Een specifiek mRNA-profiel van de darmmucosa is gekoppeld aan het risico op een relaps bij patiënten met de ziekte van Crohn nadat ze met anti-TNF-therapie zijn gestopt. Promovenda Monique Devillers presenteerde tijdens UEG Week 2025 een tweede late breaking abstract.1
Devillers doet op de afdeling Gastro-enterologie en Hepatologie van het Erasmus MC promotieonderzoek naar inflammatoire darmziekten met een focus op het veilig stoppen van een onderhoudsbehandeling.
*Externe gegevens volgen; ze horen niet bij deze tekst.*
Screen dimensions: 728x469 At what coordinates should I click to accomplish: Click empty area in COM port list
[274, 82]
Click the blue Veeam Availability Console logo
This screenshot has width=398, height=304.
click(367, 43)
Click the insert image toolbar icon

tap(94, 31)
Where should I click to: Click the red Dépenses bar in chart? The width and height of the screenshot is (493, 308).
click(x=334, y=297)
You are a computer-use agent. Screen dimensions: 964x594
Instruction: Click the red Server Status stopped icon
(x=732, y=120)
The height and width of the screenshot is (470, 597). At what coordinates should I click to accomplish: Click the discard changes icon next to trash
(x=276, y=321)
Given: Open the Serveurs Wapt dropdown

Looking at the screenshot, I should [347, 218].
Eerder tijdens deze UEG Week presenteerde zij een model dat bij patiënten met colitis ulcerosa de kans op een relaps voorspelt na stopzetten van anti-TNF-therapie, eveneens als late breaking abstract.
CEASE-trial
Haar tweede late breaking abstract gaat over moleculair onderzoek bij patiënten met de ziekte van Crohn die deelnemen aan de CEASE-trial (Safely cease anti-TNF therapy in Crohn’s Disease) dat door ZonMW wordt gesubsidieerd. In deze studie zijn op het moment dat patiënten met de anti-TNF-behandeling stopten biopten van het darmslijmvlies genomen. Devillers heeft voor haar onderzoek patiënten bij wie de inflammatie weer terugkeerde, gekoppeld aan patiënten die in remissie bleven en die de ziekte van Crohn in hetzelfde deel van de darm, het ileum of het colon hadden. Ze selecteerde biopten van de plek in de darm waar de inflammatie was teruggekeerd voor een analyse van het mRNA en vergeleek dit met onderzoek van weefselbiopten van de controlepersonen. Het onderzoek betrof 11 patiëntenkoppels waarvan 4 de ziekte van Crohn in het ileum hadden en 7 in het colon.
mRNA
In totaal zijn bij die analyse 785 mRNA’s de revue gepasseerd. Van de mRNA’s die Devillers in verband kon brengen met de relaps, identificeerde ze de 3 die het meest up- of downgereguleerd waren. Het mRNA van IFITM1 (reguleert CD4+ T-helperceldifferentiatie), PIK3CA (activeert CD8+ T-cellen)en RBPJ (reguleert T-celdifferentiatie) was het meest upgereguleerd bij patiënten met een relaps. Het mRNA van NEU1 (splitst siaalzuur af van glycoproteïnen van monocyten), THOP1 (zorgt bij muizen voor betere overleving bij sepsis) en IRF3 (transcriptiefactor bij aangeboren immuniteit) was ten opzichte van patiënten die in remissie bleven het meeste downgereguleerd. Devillers berekende een score door de som van de levels van het mRNA van de 3 upgereguleerde mRNA’s te delen door die van de 3 downgereguleerde mRNA’s.
Specifiek profiel
De score was hoger in de groep patiënten met een relaps dan bij patiënten in remissie: 2,94 versus 0,36. Het specifieke profiel van het mRNA van de mucosa had een sensitiviteit van 0,83 en een specificiteit van 1. Daarmee concludeert Devillers dat in deze case-controlestudie patiënten met een hoog risico op een relaps kunnen worden onderscheiden. Een resultaat dat overigens nog verder gevalideerd moet worden. Tevens gaf de studie haar het inzicht dat een sterk aangeboren afweersysteem beschermt tegen relaps en verworven immuniteit juist gekoppeld is aan meer risico op een relaps.